(Available records)

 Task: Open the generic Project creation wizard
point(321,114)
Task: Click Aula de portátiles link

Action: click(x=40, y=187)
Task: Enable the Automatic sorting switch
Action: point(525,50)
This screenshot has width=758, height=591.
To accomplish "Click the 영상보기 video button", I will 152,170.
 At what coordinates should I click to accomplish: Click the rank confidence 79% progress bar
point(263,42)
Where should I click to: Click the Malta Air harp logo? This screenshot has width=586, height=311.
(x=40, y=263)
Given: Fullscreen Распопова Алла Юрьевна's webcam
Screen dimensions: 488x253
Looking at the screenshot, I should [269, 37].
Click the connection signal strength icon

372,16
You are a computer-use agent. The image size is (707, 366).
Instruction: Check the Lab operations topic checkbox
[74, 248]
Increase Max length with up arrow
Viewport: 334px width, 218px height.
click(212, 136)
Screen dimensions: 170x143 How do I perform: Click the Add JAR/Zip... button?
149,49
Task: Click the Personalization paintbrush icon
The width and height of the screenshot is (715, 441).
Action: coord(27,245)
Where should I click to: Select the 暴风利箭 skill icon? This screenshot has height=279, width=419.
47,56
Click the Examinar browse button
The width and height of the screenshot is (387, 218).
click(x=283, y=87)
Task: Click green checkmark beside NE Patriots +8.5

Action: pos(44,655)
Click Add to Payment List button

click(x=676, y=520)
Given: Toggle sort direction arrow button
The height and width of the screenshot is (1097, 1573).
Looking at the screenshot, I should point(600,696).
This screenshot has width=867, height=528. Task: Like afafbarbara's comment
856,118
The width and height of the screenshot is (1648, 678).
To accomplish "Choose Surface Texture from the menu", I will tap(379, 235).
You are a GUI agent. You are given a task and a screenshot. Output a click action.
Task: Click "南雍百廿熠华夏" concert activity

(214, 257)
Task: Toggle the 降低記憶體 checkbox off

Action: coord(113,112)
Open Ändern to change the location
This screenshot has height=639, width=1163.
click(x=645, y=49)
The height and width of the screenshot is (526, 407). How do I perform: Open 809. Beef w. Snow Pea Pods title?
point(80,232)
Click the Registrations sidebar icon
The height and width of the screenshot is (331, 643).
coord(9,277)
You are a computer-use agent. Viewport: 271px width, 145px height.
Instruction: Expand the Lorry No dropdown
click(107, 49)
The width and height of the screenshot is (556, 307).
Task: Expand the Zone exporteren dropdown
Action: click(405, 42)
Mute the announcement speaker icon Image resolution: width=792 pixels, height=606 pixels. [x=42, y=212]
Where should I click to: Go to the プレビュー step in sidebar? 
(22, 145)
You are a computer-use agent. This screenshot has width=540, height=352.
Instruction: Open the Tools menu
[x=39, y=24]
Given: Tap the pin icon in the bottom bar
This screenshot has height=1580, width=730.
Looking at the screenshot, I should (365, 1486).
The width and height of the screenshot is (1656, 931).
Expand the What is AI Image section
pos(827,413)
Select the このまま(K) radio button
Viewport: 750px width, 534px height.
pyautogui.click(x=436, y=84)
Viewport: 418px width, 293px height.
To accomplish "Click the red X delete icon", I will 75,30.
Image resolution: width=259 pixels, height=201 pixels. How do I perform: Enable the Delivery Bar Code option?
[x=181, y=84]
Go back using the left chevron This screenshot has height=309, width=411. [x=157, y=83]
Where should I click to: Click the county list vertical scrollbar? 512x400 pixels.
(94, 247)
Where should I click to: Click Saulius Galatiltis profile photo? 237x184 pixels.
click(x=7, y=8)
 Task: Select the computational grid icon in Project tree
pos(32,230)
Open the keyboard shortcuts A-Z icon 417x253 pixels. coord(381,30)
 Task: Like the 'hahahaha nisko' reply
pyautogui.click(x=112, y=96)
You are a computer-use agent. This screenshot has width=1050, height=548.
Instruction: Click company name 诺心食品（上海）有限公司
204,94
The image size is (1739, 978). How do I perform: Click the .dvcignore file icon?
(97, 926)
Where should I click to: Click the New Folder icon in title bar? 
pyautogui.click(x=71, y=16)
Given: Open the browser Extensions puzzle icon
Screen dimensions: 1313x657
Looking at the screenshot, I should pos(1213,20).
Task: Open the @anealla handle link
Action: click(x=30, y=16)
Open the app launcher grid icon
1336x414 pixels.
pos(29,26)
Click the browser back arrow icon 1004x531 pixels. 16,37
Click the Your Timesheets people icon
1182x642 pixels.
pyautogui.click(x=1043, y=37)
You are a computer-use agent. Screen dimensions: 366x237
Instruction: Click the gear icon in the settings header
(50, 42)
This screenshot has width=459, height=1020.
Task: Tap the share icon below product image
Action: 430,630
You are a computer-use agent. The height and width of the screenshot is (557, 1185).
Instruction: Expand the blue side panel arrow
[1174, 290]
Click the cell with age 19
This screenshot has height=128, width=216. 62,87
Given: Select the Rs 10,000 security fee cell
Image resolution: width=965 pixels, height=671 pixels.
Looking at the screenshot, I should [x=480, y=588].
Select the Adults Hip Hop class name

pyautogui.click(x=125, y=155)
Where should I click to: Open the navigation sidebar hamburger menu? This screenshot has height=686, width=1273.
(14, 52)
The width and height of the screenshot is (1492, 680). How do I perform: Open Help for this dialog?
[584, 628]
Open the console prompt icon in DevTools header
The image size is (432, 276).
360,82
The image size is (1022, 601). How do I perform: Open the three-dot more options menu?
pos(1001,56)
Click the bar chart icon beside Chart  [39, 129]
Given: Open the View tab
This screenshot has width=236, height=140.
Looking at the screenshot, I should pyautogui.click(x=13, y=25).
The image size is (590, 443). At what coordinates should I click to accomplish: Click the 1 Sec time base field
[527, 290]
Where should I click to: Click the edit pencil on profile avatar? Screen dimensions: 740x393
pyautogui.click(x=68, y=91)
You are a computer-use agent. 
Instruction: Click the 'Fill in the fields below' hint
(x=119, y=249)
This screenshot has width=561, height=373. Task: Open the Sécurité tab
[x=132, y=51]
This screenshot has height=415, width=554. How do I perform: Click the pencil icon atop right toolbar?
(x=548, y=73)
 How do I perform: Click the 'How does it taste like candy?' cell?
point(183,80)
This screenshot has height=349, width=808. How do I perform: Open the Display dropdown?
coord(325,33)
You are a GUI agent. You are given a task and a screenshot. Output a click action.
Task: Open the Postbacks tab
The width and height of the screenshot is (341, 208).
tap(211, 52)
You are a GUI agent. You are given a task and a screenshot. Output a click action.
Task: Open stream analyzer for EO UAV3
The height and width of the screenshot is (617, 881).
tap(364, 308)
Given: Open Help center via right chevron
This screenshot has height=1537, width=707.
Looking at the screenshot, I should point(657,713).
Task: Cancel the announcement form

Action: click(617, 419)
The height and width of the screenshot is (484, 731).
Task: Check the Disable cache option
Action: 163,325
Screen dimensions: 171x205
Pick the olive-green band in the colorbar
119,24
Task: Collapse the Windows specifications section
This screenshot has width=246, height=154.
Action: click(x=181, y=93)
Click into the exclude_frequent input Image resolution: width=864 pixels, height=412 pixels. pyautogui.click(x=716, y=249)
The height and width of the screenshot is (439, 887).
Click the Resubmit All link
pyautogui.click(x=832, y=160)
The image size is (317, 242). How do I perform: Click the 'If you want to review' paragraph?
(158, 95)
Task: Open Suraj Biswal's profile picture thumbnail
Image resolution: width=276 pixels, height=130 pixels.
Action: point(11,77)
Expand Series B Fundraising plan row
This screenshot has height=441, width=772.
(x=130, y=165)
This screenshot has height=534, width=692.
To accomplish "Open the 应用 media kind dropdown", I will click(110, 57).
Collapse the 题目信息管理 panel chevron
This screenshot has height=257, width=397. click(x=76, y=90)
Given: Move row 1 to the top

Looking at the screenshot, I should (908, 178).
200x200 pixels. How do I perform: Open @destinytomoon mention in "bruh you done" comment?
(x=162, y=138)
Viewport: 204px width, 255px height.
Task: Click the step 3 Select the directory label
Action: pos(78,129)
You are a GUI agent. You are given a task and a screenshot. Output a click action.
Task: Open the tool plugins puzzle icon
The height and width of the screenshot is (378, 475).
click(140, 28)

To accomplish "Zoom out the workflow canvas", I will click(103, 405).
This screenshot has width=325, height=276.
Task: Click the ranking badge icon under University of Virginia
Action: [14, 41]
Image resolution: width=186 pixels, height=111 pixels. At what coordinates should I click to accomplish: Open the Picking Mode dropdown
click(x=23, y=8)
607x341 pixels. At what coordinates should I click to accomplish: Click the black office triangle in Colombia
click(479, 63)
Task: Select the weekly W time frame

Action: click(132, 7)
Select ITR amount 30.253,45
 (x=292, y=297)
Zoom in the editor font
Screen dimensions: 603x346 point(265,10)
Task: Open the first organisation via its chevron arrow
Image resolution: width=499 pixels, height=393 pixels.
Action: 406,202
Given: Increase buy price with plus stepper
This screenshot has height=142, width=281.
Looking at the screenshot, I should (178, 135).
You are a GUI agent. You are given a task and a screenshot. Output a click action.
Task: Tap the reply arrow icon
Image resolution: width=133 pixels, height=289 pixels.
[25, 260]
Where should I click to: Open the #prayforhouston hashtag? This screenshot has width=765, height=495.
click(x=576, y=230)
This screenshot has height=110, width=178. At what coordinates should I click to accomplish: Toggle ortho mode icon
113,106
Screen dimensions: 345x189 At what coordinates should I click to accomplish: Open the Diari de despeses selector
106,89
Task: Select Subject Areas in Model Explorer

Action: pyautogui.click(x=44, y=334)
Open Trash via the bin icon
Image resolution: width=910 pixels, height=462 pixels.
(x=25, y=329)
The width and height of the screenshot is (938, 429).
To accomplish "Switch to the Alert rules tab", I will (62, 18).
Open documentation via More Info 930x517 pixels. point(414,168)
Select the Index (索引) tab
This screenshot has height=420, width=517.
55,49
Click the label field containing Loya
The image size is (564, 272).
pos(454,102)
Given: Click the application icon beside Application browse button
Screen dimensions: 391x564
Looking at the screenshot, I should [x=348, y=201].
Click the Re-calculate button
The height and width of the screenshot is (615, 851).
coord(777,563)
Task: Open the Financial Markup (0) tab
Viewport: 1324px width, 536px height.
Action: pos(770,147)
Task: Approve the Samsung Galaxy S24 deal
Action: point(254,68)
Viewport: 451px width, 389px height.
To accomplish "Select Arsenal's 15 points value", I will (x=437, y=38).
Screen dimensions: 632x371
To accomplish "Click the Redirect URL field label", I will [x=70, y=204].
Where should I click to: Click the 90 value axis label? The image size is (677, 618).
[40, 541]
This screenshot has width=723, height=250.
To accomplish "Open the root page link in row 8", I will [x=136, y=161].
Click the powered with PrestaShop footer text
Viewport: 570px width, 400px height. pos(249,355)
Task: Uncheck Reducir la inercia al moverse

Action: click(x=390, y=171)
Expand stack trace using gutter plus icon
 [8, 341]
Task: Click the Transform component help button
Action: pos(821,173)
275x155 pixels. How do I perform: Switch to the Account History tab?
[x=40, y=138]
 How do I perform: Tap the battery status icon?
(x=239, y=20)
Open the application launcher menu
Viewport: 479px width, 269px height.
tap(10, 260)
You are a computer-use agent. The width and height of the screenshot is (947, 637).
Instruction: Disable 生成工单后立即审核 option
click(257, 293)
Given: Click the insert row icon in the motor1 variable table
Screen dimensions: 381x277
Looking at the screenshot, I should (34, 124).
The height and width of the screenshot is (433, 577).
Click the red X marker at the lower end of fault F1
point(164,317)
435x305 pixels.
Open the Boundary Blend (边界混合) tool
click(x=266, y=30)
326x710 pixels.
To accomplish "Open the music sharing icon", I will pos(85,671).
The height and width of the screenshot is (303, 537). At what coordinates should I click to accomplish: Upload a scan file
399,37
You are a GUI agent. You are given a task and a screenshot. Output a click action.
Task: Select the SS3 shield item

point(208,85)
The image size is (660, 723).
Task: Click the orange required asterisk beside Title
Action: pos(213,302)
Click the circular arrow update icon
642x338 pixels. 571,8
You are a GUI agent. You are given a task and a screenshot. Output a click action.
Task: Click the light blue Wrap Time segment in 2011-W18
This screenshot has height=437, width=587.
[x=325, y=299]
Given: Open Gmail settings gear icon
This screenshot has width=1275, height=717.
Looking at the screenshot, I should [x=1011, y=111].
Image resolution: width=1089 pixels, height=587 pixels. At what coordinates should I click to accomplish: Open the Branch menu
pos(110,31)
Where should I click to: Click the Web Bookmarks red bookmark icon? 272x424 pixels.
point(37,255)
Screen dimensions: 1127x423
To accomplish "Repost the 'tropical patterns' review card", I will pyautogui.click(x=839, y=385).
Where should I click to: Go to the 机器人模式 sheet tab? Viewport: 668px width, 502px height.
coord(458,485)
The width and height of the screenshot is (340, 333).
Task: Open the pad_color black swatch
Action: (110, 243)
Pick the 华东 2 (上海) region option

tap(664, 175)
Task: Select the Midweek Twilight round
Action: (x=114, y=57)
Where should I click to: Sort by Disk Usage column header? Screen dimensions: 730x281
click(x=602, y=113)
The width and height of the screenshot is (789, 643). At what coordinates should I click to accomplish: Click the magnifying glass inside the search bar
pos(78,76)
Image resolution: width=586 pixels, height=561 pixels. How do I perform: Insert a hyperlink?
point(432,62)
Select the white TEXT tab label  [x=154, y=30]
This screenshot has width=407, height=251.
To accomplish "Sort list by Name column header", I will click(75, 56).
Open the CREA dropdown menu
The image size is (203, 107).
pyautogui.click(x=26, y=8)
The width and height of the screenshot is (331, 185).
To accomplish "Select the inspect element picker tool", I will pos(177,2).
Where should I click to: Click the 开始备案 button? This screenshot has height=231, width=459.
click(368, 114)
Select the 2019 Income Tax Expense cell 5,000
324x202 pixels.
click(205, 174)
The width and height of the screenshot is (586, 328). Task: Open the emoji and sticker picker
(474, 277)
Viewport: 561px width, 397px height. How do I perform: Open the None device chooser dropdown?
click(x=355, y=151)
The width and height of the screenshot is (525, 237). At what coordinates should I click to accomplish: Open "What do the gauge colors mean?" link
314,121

(End Available records)

* _Exercise objective_
Look for "Increase" in each line of the material, then copy the lines where it is found.

* _Reply_
Increase Max length with up arrow
Given: Increase buy price with plus stepper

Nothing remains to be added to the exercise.